Policies and decision models for solving elective case Operating Room scheduling

2009 
Surgical cases constitute one of the most important activities in a hospital both from social and economics point of view. The most expensive facility involved in the surgical process is the Operating Room (OR), as it consumes between 10–15% of the budget in a hospital. Therefore, adequate decision-making for planning and scheduling ORs is of vital importance.
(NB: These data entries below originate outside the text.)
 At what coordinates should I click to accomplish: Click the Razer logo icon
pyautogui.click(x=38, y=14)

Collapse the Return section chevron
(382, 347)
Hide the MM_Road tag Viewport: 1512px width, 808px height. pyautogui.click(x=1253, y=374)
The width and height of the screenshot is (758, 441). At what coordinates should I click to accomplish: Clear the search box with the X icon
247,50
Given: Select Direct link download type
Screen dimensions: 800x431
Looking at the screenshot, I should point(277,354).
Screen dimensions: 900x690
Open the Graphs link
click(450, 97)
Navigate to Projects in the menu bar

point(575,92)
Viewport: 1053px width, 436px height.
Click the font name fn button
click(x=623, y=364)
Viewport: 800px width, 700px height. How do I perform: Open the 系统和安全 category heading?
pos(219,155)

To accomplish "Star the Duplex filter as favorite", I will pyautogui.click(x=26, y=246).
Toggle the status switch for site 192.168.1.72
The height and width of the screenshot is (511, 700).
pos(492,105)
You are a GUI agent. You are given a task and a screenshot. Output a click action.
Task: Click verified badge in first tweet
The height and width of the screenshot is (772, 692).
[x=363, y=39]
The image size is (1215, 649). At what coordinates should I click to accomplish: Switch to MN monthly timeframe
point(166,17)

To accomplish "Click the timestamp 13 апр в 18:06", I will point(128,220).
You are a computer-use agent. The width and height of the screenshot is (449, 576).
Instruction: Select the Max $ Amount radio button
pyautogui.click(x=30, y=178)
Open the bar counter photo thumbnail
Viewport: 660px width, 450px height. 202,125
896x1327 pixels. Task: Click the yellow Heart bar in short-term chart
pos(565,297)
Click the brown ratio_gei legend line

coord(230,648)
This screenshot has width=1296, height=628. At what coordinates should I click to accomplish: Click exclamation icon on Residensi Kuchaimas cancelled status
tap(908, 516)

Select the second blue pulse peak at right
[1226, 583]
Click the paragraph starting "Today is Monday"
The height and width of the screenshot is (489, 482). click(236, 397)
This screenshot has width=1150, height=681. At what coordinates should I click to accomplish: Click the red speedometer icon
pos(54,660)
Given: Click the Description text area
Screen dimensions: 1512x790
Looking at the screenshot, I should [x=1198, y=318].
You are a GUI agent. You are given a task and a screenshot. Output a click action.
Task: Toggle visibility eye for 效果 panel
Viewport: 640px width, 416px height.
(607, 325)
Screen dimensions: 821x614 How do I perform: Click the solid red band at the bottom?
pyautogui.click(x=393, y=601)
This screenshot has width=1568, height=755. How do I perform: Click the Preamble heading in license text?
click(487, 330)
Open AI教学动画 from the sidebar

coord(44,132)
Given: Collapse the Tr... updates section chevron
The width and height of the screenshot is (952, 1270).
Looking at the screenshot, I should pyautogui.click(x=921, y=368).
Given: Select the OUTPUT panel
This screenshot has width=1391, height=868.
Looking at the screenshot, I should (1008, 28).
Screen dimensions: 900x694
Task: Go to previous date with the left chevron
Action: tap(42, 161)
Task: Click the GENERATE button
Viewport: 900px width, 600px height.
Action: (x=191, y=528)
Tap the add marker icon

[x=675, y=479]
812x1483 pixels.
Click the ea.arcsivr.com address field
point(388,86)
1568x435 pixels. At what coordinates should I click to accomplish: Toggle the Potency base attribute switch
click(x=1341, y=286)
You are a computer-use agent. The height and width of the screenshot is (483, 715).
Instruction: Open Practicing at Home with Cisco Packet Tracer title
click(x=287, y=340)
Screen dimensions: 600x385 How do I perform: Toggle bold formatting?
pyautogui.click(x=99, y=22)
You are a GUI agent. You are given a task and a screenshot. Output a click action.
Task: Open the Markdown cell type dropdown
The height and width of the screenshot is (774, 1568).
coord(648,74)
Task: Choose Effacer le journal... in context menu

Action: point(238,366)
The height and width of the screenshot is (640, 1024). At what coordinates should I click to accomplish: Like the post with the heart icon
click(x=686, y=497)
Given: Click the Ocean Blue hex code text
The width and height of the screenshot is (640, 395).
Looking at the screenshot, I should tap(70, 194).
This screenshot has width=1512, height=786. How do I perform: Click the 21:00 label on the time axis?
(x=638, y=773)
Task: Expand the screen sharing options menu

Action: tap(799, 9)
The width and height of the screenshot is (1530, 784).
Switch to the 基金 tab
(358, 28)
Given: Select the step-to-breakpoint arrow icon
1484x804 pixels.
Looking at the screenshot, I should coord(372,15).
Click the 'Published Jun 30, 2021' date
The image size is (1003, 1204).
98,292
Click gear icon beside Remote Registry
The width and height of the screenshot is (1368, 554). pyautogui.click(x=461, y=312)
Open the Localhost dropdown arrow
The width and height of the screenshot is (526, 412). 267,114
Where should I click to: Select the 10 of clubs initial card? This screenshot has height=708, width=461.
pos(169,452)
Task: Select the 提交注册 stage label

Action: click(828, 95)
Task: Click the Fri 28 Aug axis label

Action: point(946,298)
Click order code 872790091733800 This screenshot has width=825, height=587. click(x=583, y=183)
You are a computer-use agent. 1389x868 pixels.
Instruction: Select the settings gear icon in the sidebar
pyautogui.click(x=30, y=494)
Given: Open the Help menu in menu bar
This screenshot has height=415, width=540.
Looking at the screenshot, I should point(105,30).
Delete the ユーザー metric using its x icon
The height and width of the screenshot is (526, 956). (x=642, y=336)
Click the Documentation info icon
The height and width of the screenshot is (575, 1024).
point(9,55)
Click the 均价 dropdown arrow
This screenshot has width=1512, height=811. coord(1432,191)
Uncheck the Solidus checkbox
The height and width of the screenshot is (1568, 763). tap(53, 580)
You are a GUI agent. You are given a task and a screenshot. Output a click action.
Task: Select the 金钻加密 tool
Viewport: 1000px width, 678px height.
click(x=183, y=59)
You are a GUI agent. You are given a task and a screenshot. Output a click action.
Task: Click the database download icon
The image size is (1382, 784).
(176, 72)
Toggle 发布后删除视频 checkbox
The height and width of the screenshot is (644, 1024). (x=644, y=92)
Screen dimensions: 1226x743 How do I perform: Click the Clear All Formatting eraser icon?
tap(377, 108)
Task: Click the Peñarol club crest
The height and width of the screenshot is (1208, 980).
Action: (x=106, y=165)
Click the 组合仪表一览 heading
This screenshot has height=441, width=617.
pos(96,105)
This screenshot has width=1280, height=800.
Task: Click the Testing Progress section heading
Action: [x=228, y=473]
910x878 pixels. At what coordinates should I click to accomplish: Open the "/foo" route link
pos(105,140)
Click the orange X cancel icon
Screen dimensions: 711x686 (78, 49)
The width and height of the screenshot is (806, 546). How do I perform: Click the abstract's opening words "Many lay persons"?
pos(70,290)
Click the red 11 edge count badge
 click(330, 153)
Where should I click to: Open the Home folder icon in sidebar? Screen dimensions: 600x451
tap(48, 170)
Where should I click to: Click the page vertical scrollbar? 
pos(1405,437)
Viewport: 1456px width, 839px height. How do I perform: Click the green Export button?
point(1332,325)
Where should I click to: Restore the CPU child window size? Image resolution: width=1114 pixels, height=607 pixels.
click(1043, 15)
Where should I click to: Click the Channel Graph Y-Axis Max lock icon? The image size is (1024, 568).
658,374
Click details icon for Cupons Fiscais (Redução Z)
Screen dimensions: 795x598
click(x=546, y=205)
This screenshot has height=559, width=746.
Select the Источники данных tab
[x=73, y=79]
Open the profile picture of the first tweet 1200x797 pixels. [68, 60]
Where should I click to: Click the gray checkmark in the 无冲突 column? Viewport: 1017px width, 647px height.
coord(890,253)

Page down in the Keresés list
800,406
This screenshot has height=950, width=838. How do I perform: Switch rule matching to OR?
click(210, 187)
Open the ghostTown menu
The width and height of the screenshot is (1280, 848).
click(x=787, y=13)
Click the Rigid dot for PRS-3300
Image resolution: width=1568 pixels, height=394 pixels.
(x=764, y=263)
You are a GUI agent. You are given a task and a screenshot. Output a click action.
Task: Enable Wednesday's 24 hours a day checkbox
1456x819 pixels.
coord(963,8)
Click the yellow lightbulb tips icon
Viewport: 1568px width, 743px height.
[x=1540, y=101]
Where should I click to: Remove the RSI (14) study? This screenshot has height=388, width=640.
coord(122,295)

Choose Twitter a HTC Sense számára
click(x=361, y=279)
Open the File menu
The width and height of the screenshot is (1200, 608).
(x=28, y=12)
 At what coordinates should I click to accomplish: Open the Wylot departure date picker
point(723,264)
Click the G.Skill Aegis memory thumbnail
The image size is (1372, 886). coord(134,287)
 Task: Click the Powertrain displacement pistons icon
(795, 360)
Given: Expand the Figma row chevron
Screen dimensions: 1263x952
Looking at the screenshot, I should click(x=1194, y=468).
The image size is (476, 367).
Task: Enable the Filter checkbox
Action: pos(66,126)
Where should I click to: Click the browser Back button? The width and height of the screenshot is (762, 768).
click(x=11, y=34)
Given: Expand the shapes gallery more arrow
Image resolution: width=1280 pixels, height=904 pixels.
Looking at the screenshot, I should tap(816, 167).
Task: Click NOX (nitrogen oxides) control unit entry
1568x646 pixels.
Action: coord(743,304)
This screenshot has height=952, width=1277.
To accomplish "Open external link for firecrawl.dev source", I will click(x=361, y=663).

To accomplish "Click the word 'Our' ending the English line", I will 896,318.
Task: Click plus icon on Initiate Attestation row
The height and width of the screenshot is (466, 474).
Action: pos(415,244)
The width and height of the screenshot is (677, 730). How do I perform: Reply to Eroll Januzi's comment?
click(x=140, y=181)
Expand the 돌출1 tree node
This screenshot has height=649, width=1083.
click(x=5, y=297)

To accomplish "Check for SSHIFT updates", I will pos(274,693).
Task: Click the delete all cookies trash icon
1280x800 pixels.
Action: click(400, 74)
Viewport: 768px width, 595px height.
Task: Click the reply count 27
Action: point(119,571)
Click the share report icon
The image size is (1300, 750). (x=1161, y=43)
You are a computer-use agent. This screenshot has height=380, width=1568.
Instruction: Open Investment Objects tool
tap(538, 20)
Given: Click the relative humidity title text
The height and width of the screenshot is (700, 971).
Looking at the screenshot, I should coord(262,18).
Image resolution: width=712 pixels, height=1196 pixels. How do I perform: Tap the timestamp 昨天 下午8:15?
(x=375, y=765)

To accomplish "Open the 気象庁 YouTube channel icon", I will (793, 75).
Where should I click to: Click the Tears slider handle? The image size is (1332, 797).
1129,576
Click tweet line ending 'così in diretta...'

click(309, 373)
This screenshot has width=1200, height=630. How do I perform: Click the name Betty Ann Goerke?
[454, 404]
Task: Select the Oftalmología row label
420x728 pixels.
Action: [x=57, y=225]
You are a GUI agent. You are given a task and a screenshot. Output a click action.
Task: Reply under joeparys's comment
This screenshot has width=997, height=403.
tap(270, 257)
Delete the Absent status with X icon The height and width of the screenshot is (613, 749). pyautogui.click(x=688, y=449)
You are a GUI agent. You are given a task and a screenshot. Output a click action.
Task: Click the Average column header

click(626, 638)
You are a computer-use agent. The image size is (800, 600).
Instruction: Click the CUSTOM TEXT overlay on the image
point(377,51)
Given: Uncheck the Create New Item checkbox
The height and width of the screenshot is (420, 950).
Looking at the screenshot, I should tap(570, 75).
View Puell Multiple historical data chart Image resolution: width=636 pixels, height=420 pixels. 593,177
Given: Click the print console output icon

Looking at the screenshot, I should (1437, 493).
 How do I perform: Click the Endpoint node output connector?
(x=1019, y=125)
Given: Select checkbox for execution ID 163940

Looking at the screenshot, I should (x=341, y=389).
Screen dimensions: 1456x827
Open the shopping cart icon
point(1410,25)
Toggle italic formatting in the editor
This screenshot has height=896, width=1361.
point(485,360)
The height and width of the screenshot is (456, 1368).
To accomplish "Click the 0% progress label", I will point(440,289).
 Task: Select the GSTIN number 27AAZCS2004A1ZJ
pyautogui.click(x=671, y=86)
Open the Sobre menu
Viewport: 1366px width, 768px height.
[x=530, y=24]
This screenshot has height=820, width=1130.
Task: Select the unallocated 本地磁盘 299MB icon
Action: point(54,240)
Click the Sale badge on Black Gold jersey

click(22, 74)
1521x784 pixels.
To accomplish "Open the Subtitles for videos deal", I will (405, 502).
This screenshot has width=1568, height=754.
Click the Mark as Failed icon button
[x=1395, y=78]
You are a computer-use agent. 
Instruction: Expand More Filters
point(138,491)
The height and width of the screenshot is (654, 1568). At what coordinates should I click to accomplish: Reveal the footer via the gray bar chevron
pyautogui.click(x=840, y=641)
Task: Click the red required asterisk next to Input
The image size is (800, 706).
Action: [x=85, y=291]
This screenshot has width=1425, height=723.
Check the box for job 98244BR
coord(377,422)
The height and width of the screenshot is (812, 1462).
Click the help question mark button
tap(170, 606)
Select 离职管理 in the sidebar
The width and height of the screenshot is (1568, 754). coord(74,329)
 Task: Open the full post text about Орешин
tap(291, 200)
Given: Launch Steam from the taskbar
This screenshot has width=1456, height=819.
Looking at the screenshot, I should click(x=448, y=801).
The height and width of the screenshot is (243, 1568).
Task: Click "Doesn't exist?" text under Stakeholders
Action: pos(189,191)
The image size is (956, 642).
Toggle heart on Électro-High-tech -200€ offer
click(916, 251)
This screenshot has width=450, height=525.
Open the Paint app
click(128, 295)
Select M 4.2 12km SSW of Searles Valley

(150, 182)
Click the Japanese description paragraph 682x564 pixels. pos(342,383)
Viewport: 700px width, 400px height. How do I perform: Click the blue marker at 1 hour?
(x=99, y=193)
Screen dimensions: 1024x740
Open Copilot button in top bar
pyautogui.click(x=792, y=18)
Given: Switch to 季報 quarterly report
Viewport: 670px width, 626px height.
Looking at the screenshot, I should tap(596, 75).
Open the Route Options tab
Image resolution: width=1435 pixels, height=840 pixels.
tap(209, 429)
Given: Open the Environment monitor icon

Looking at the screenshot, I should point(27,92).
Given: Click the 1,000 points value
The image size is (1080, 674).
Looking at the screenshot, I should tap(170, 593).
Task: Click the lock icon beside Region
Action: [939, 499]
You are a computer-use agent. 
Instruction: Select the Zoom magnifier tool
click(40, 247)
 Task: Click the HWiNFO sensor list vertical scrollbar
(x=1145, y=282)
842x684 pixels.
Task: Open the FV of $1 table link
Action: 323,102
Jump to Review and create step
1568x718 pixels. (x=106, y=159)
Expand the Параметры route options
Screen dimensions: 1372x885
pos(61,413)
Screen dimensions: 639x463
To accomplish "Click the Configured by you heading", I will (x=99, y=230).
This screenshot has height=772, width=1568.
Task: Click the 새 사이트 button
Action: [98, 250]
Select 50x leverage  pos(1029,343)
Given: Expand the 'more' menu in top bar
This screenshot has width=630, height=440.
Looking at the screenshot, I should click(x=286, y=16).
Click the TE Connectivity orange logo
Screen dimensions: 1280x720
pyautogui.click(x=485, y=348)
This process can be decomposed in three phases: session panning problem (SPP), master surgical schedule (MSS) and elective case scheduling (ECS). In this paper, we focus on ECS, which serves to assign dates for surgery to all patients in the surgical unit's waiting list. In our model, patients must be operated before an exogenous deadline, while taking into account the different availability of surgeons. For this problem, we have developed a mixed integer programming model. We analyse two different policies corresponding to different surgical service models. In the P-S-OR policy, patients are first assigned to a surgeon and subsequently the set “patient-surgeon” is allocated to an OR shift. In the P-OR-S policy, patients are first assigned to an OR shift, and later a surgeon is assigned to each OR shift in the planning horizon. These two policies are tested using real surgical data from a surgical unit in a Spanish hospital. The results yielded by the P-OR-S policy suggest the latter to be more flexible than P-S-OR, as the patient doesn't have assigned a surgeon and therefore he/she does not depend on the surgeon's availability.